You must remember that Windows Xp need HD space to copy their files. The files on the cd are compressed and need to be decompressed to be used. This is why you need C: drive.
When you boot from a floppy, the only file systems you can access are FAT16 or FAT32 (for a W98 ot WME boot disk). They cannot read an NTFS partition. So you drive must have a FAT something format. I suggest a FAT32. Use a WIN98 system boot floppy. you'll have all the tools to do the job.
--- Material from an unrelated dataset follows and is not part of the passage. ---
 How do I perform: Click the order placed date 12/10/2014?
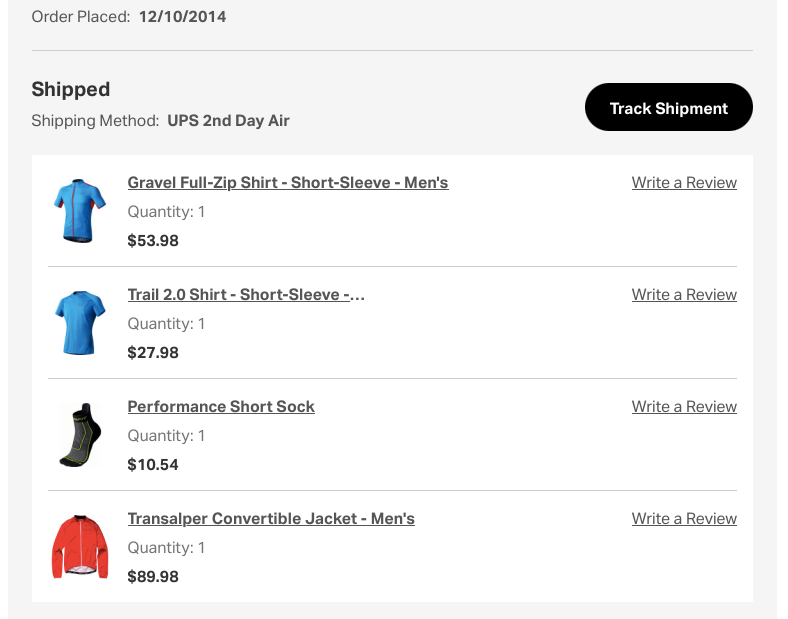183,17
The easiest way to do it is to created a FAT32 partition for your c drive. Let's say 10Gb. Then, format it. The run the install. You will have no problems. During the install, WinXP will ask if you wnat to convert to NTFS. GO ahead if you fell like it. In the business world, NTFS is the way to go for the security it possesses but at home, FAT32 would be fine. Windows NT 4.0 and 2K cannot read FAT32, so you had to format it to FAT16, and in the course of installing, it would ask you for a destination drive and he would then partition it and format it in a format he could understand. In 1996 (just about) when Windows NT4.0 came out, a 800MB drive was big stuff and below the 2GB limit of DOS.
Oh, one last thing. Make sure that floppy boots with smartdrv or something similar. Otherwise your install will take a good amount of time longer that it could.